Rescue Says: UNESCO has severely criticised the UK Government for its treatment of the World Heritage Site of the Liverpool Maritime Mercantile City

This comes in a report published ahead of a UNESCO meeting next week. The Liverpool site was given World Heritage Site status in 2004, but since then and particularly from around 2012 when it was officially placed on the “In Danger” list (detailed in Rescue News 114 &115), the report catalogues a series of fundamental errors of judgement and understanding of the importance of maintaining the historic integrity of the area on the part of the UK Government, a poor legal framework, inappropriate development within the WHS zone and a lack of an adequate management plan for the site. The report also states that after repeated requests for corrective action, the UK has failed to provide either a framework for the sensitive management of the site, nor demonstrated adequate commitment to prevent the integrity of the historic site from inappropriate development. Moreover, the report details that responses from the UK Government received during this period state that it is of the opinion that it has no power to influence such inappropriate management of the site, indicating that the necessary legal and instrumental means to secure the safety of the historic site are lacking nationally.

The current proposals, for a new football stadium for Everton FC to be constructed at Bramley Dock, are the last straw – the Liverpool Maritime Mercantile City is recommended for deletion from the UNESCO List of World Heritage Sites within the next week.

This sad news represents an appalling failure on the part of the UK Authorities to recognise, protect, enhance and manage one of our premier national historic landscapes. However, it is not an isolated example. Other World Heritage Sites in the UK have been, and continue to be, subjected to similarly desultory treatment. In 2010 the proposed siting of equestrian events at Maritime Greenwich for the 2012 Olympics rode roughshod over concerns for the potential long-term harm to that site they might cause (RN 109 & 110), whilst in 2011 proposals for quarrying at New Lanark 18th century cotton mills model village threatened the buffer zone of the WHS and thereby the setting of the historic site (RN 113). The same year the UK was heavily criticised by UNESCO for failing to adequately protect the surroundings of the Tower of London from overbearing and inappropriate development, ruining the historic setting. The ongoing saga of the threat to the Stonehenge WHS from the proposed A303 tunnel is well known (RN – passim), but readers may be less familiar with the ongoing degradation of the Palace of Westminster. The threat to this structure from a serious if not catastrophic fire is extreme (Notre Dame and the risk to ancient buildings: Rescue write to The Times – Rescue – The British Archaeological Trust (rescue-archaeology.org.uk) ). Most recently, concerns regarding the potential impact upon the Royal Botanic Gardens, Kew from the proposed third runway at Heathrow Airport have been swatted aside. This issue barely figures in the discussions.

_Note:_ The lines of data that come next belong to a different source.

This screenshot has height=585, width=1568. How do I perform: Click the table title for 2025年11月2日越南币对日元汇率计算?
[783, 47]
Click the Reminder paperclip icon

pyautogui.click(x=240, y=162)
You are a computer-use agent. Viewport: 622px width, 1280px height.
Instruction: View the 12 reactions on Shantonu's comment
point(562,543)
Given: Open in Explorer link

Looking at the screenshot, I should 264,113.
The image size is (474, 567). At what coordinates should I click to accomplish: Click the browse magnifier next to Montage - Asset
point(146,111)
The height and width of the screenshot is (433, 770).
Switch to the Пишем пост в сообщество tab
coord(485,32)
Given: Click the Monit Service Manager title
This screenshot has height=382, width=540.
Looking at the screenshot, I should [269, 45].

It is clear that since around 2010, planning and development policy in the UK has totally ignored the privileged and sensitive status of our leading and most internationally-recognised and important heritage sites and landscapes. The current proposals to reform the planning system fail to address any heritage concerns adequately, let alone those of World Heritage Sites, so it can only be concluded that this degradation will continue. The UK Government is culpable on all counts of failing to recognise the true significance of our World Heritage Sites, failing to protect their integrity and importance, and failing to provide either strategic leadership or even adequate management guidance. They have shirked any responsibility, ignored repeated attempts to raise concerns, and allowed unfettered development to damage and threaten our flagship sites. This is nothing less than shameful.